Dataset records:
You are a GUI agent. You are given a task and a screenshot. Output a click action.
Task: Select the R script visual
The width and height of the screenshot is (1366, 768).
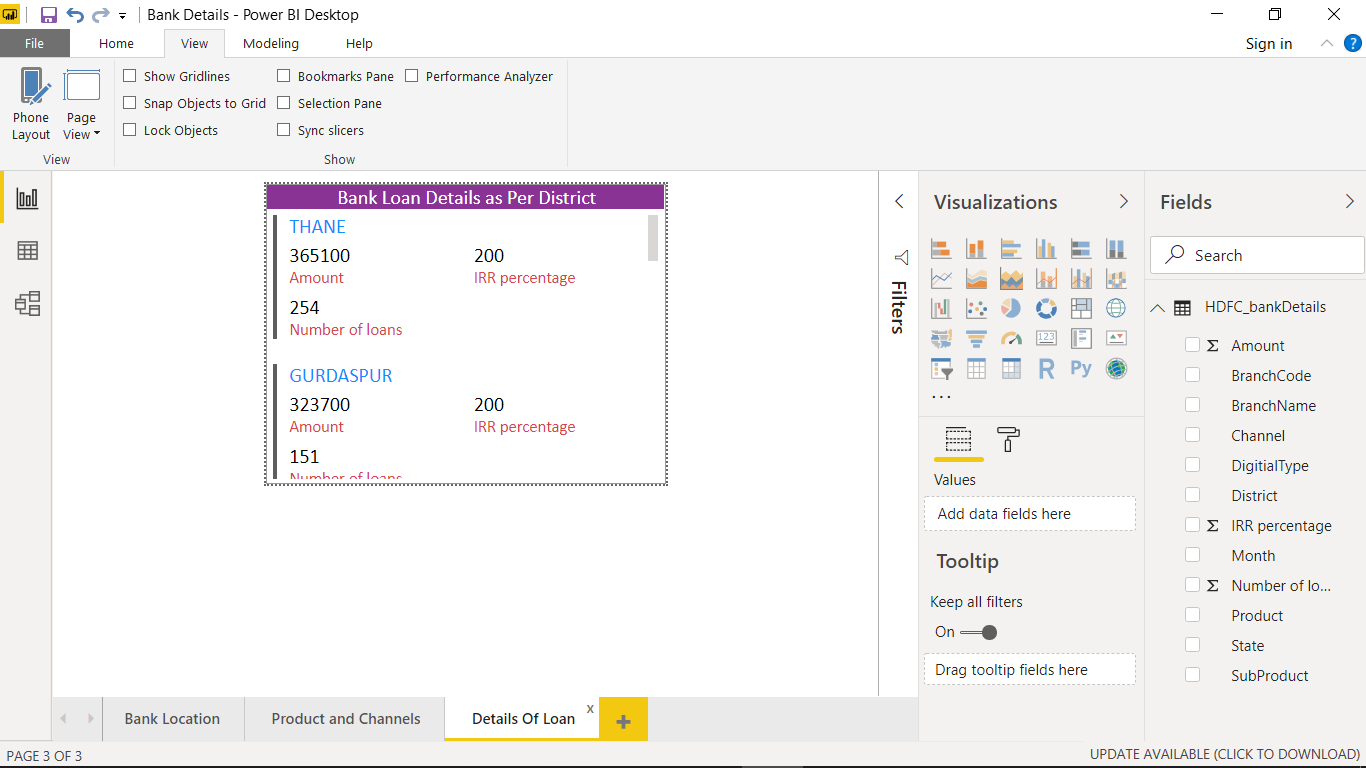pyautogui.click(x=1046, y=368)
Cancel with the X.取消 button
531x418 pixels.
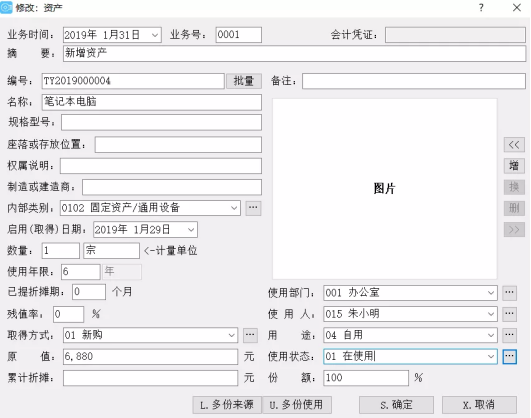479,405
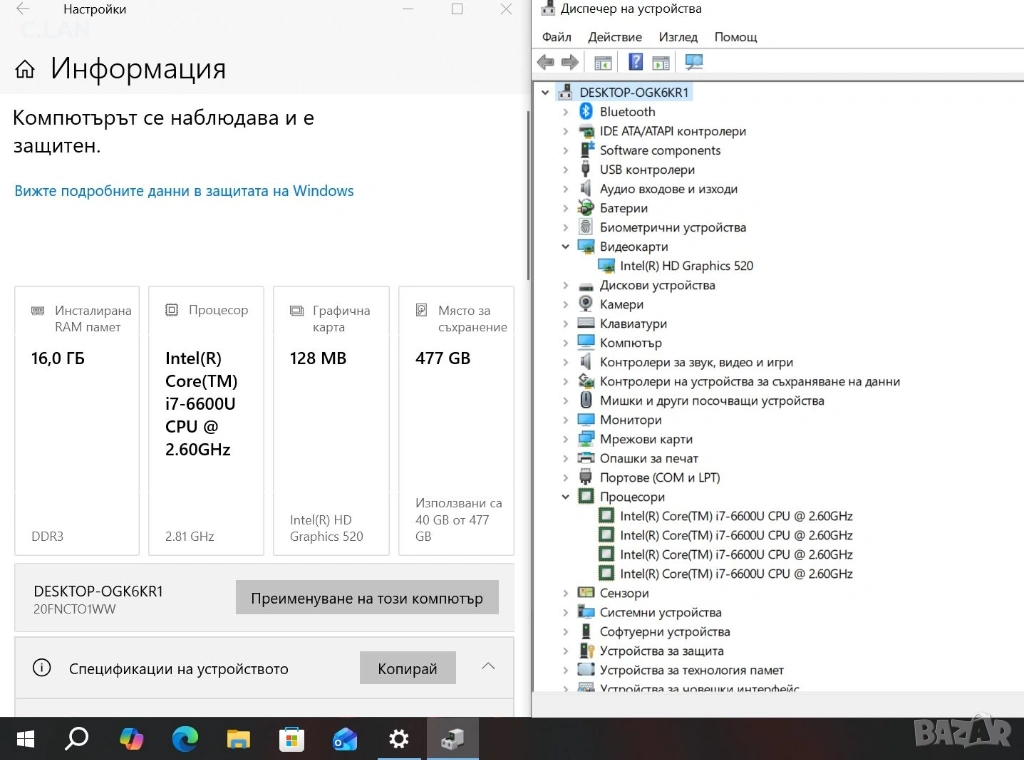Click the scan for hardware changes icon

694,62
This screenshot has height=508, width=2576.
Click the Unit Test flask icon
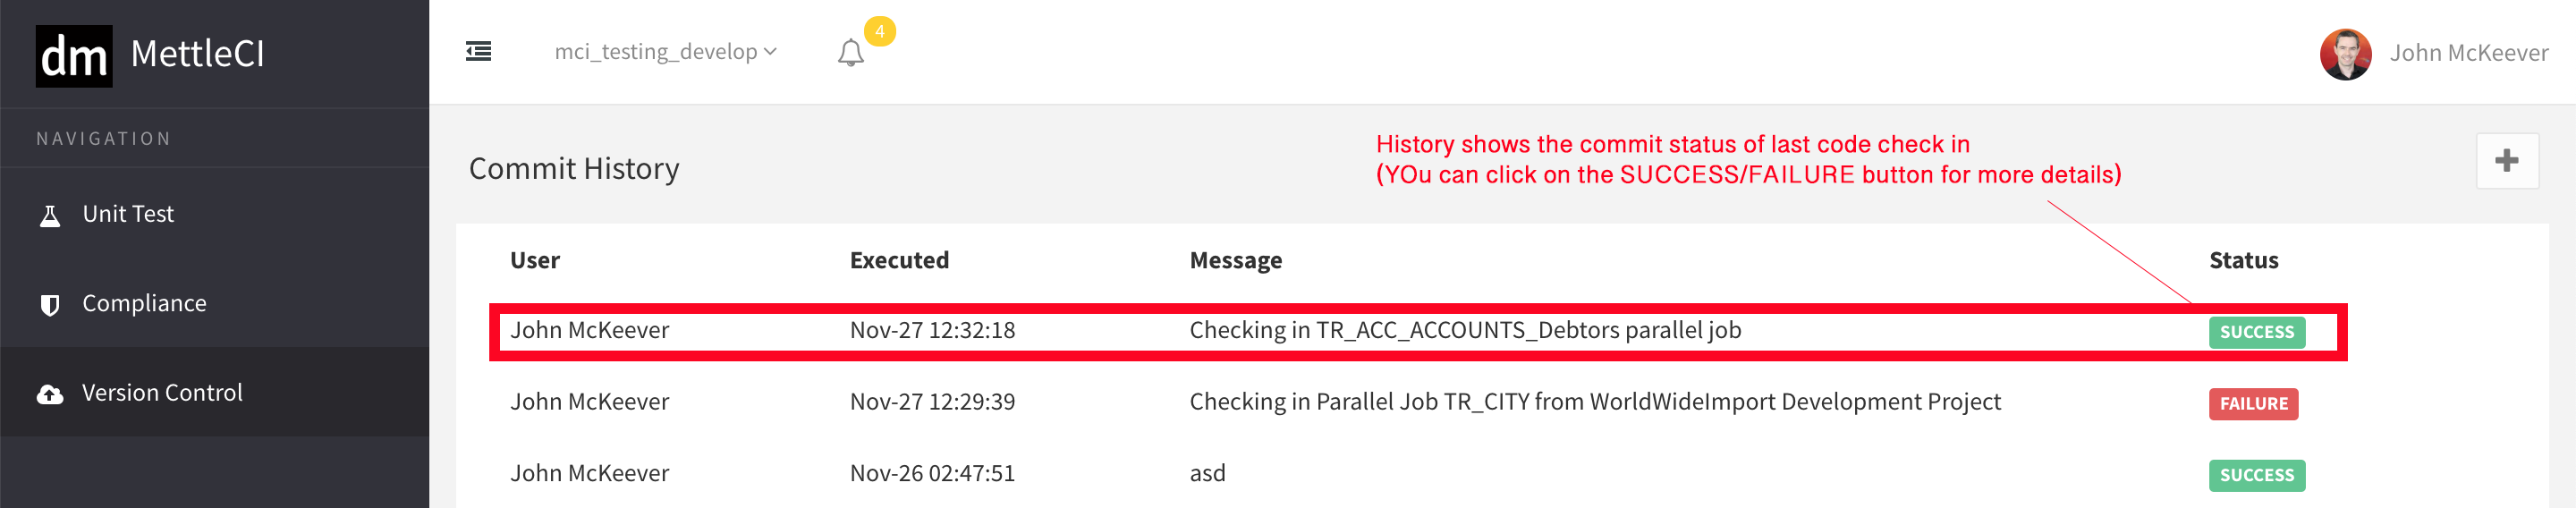49,215
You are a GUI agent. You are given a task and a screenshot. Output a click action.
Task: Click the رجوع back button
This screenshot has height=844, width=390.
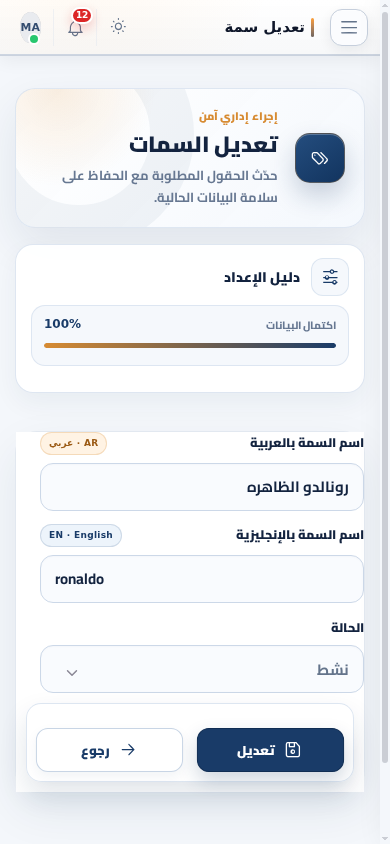click(x=109, y=750)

What the task requires: Scan the data above and copy each line containing the word "button".

Answer box:
Cancel with the X.取消 button
Task: Click the رجوع back button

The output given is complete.